With U.S. federal arts funding gutted, public media infrastructure under pressure, and media consolidation accelerating, the conditions under which documentary is made, distributed, and seen are now explicitly political questions. Sectors facing parallel pressures in local journalism, music, and the arts broadly have learned that fragmented advocacy loses; coalitions win. In this panel, we will hear from grassroots coalitions who have launched campaigns, won policy victories, and built field-wide political power where there was none, to explore what cross-sector coalition-building looks like in practice. They will discuss how they identified leverage points, what has worked, and what it would take for documentary filmmakers to show up, and stay, as a political force.

Panelists: Brigid O’Shea (Documentary Association of Europe), Maya Chupkov (Common Cause), Jax Deluca (Future Film Coalition)
 

Past the Panic: What Really Matters in AI and Documentary

Most industry discussions about AI have focused considerable energy on whether AI is a threat or an opportunity, a tool or a menace, or headed straight into boosterism. Meanwhile, the actual terms of its integration into documentary workflow are being set without us: in editing suites, in platform algorithms, and in the compute infrastructure being built on extracted data and contested labor. For the past year, Kat Cizek (MIT Co-Creation Studio) and shirin anlen (WITNESS) have been tracking these developments through a monthly column in Documentary magazine and as part of the steering committee of the AI + Documentary Working Group. In this session, Cizek and anlen will present two case studies of AI in recent documentary practice, map the emerging field of movement-building in response to the AI industrial complex (from open-source alternatives to grassroots resistance against the environmental costs of data centers), and open the conversation to panelists working at the intersection of AI, documentary, and advocacy beyond North America.

This panel conversation is paired with a workshop (“AI Tools for Documentary Production”) facilitated by Jorge Caballero and Anna Giralt Gris, which will demonstrate how documentarians can use AI to create research, investigative, and workflow tools that work for us, by us. Conferencegoers are encouraged to attend both if they’re interested in the practical and ethical applications of AI.

Moderator: Kat Cizek (MIT Co-Creation Studio)

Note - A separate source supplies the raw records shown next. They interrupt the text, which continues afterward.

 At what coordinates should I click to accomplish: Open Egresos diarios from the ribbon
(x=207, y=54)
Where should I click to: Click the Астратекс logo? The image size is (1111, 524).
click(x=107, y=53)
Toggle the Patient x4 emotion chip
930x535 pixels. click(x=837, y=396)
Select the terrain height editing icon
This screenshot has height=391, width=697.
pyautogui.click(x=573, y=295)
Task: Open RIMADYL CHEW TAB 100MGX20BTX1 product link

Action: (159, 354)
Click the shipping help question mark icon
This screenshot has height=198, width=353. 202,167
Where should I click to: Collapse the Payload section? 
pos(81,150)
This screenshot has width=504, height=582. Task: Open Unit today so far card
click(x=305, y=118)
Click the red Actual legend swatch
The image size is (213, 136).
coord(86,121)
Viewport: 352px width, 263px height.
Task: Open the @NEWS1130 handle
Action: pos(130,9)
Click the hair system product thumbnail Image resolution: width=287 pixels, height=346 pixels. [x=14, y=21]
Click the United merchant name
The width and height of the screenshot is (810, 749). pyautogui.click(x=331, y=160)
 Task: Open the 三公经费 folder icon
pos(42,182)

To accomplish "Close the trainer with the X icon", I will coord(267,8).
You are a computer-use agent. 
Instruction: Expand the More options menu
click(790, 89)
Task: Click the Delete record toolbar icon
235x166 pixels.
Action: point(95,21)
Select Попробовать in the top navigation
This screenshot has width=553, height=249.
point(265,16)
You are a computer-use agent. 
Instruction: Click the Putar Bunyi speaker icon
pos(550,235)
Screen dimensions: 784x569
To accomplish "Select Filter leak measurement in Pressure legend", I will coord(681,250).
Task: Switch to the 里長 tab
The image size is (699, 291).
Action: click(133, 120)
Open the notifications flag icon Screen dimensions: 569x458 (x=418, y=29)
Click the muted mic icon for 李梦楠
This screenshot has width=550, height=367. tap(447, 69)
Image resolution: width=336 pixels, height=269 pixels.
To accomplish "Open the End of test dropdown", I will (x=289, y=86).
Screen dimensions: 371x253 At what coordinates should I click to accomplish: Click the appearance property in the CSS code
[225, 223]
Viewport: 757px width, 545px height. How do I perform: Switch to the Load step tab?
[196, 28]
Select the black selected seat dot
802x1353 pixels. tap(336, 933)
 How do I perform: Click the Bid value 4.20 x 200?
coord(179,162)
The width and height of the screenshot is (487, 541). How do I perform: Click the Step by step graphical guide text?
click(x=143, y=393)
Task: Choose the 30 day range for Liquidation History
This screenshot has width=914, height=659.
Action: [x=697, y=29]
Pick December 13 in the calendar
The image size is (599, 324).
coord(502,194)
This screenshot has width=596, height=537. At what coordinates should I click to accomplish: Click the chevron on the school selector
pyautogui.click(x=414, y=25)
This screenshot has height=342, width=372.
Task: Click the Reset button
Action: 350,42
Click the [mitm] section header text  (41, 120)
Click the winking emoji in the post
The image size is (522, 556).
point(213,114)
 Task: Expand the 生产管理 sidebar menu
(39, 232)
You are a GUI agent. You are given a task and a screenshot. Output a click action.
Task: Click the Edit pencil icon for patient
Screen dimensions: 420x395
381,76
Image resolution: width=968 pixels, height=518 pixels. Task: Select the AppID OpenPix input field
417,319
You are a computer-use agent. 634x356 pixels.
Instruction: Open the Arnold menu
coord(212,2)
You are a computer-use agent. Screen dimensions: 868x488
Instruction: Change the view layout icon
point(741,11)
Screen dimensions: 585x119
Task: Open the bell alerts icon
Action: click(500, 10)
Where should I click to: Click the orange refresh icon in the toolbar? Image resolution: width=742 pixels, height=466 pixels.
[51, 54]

Panelists: shirin anlen (WITNESS), Anna Giralt Gris (Artefacto), and more TBA
 

What’s the Deal: A Distribution Game Show

Knowledge is power. For many of us, alternative forms of distribution beyond working with a distributor, broadcaster, or platform seem like a backup plan. But for some, and perhaps many, projects, other pathways may lead to more impacted audiences and impactful screenings, even if they are developed out of necessity. For well-connected filmmakers, we hear rumors of these supposedly ancillary deals and how they work through the whisper network. It’s time to bring these conversations out of the corners of happy hours and into the open. In What’s the Deal, an experimental panel format crossed with a game show, filmmaker-host Chase Whiteside will dive into these questions with experienced producers who are willing to share their secrets and successes, but only after their fellow panelists and the audience first take their best guesses at what the real deals were.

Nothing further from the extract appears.